Terapia genetica innovativa apre nuove speranze nella lotta contro la malattia di Huntington
Gli scienziati hanno compiuto un passo avanti importante nello sviluppo di trattamenti per la malattia di Huntington, una delle patologie genetiche più complesse e distruttive, che gradualmente danneggia i neuroni cerebrali portando alla perdita di controllo motorio, destabilizzazione dell’umore e declino delle funzioni cognitive.
In uno studio di tre anni, i risultati di una terapia genica rivoluzionaria hanno dimostrato di poter rallentare la progressione della malattia fino al 75%.
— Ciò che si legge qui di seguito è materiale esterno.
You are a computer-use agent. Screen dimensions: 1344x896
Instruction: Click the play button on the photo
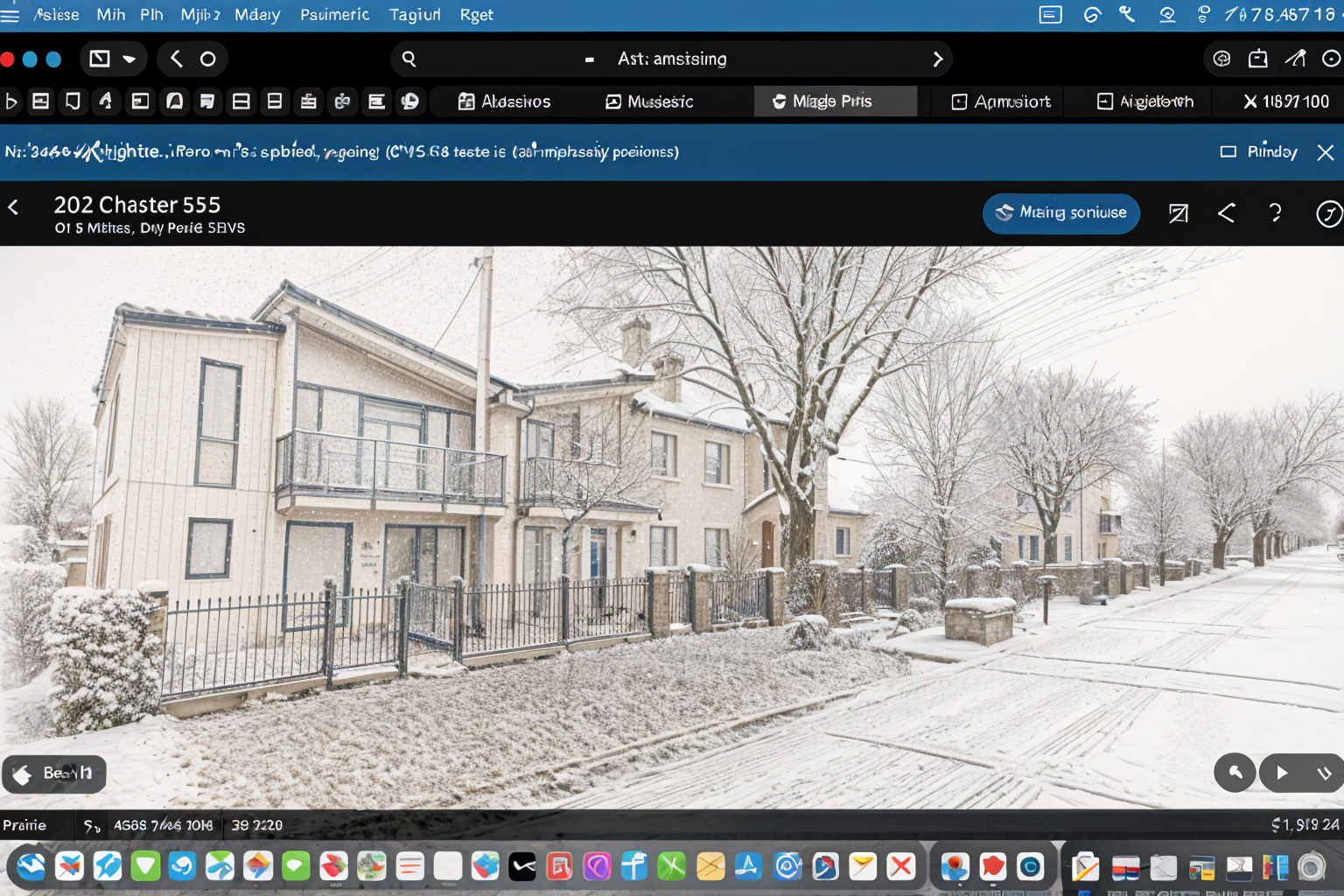(x=1282, y=773)
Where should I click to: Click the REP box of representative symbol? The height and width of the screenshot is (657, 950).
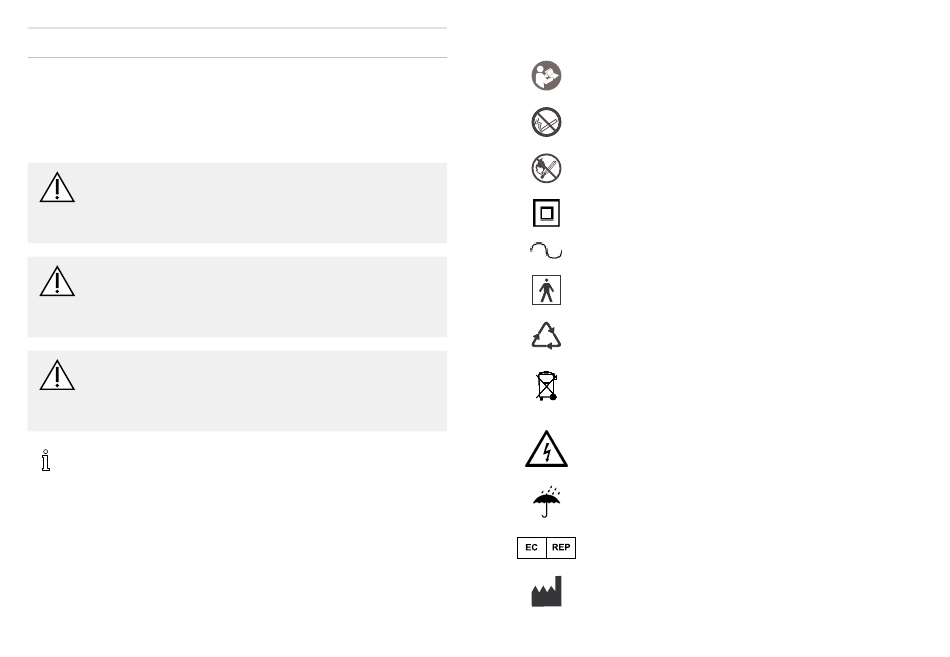[561, 547]
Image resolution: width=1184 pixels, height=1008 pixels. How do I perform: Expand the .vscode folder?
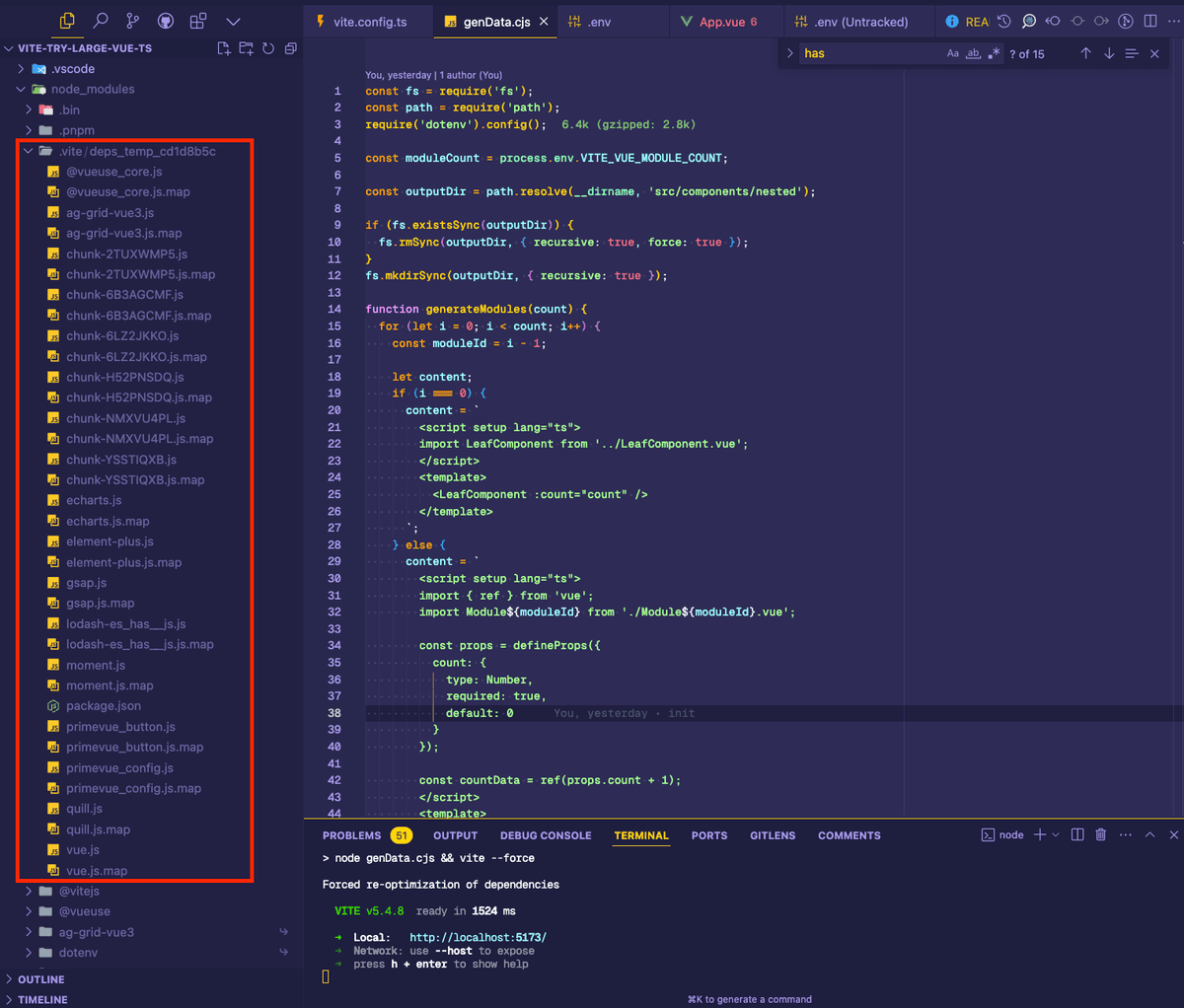[x=73, y=69]
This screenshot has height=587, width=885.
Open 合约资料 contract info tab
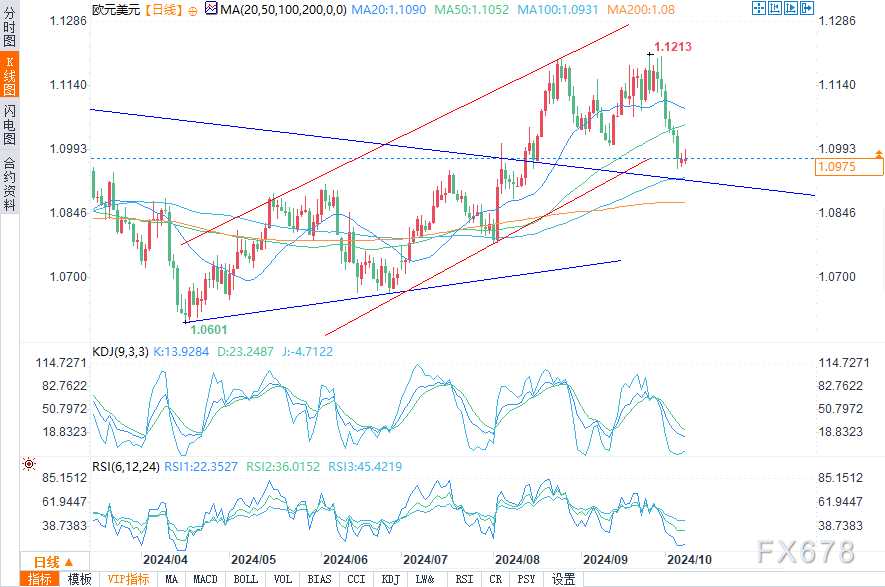click(10, 183)
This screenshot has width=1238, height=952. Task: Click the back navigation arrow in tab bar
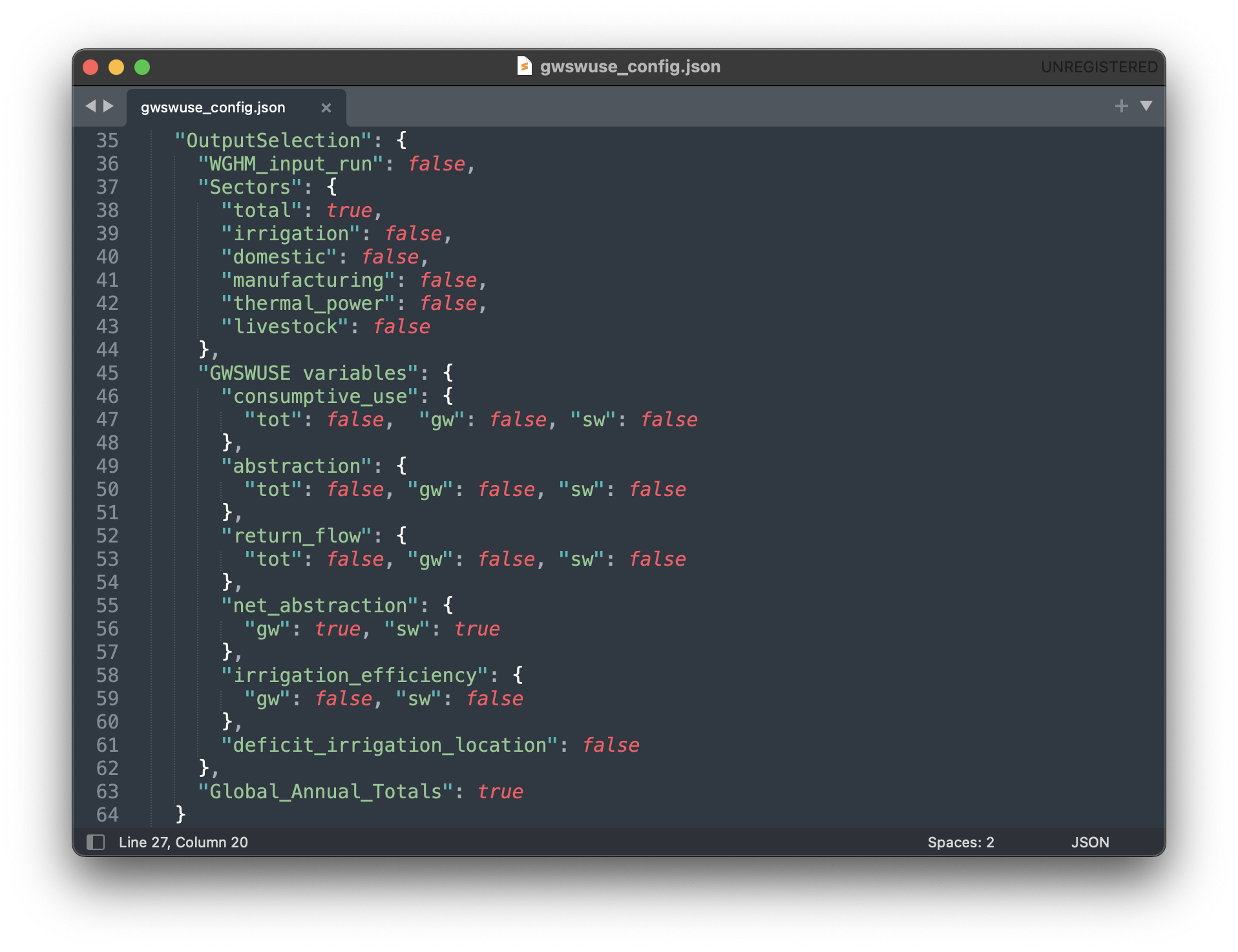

Questa scoperta rappresenta il primo farmaco che possiede un reale effetto modificatore nel trattamento di questa condizione, segnando un’era nuova nella medicina e nella ricerca sulle malattie neurodegenerative.
Gli esperti di tutto il mondo attendevano con trepidazione questi risultati, poiché finora le terapie esistenti si limitavano a gestire i sintomi, senza influenzarne l’evoluzione.
Lo studio è stato condotto da uniQure in collaborazione con prestigiosi centri di ricerca universitaria a Londra.
La terapia innovativa, chiamata AMT-130, migliora in modo sostanziale la qualità della vita dei pazienti e prolunga la loro capacità di svolgere le attività quotidiane.
Il meccanismo di azione si basa sulla soppressione del gene HTT, responsabile della produzione della proteina huntingtina, che diventa tossica quando mutata.
Riducendo la produzione di frammenti proteici dannosi, si previene il danno alle cellule neuronali cerebrali.
Il trattamento viene somministrato tramite un intervento chirurgico preciso, durante il quale il farmaco viene direttamente iniettato nelle aree del cervello più colpite, utilizzando vettori virali.
L’intervento viene effettuato una sola volta, rendendo il processo molto più facile per i pazienti.
Durante lo studio, 29 soggetti hanno ricevuto il trattamento: 17 una dose elevata e 12 una dose bassa, e sono stati monitorati per tre anni.
I ricercatori hanno confrontato il decorso con quello di pazienti sottoposti al trattamento standard nell’ambito dello studio a lungo termine Enroll-HD.
Per valutare i progressi, sono state utilizzate scale cliniche standard e sono stati misurati i livelli di neurofilamenti nel liquido cerebrospinale, indicatori di danno neuronale.
I risultati hanno mostrato che i soggetti trattati hanno sperimentato una riduzione del 75% del ritmo di avanzamento della malattia rispetto ai controlli.
Questi risultati promettenti aprono nuove strade di speranza per chi vive con questa condizione implacabile, che tradizionalmente si concludeva con la morte tra i 10 e i 25 anni dall’insorgenza dei sintomi.
Ora, invece, esiste la possibilità di rallentare o fermare il processo neurodegenerativo, aprendo prospettive rivoluzionarie nella gestione futura della malattia.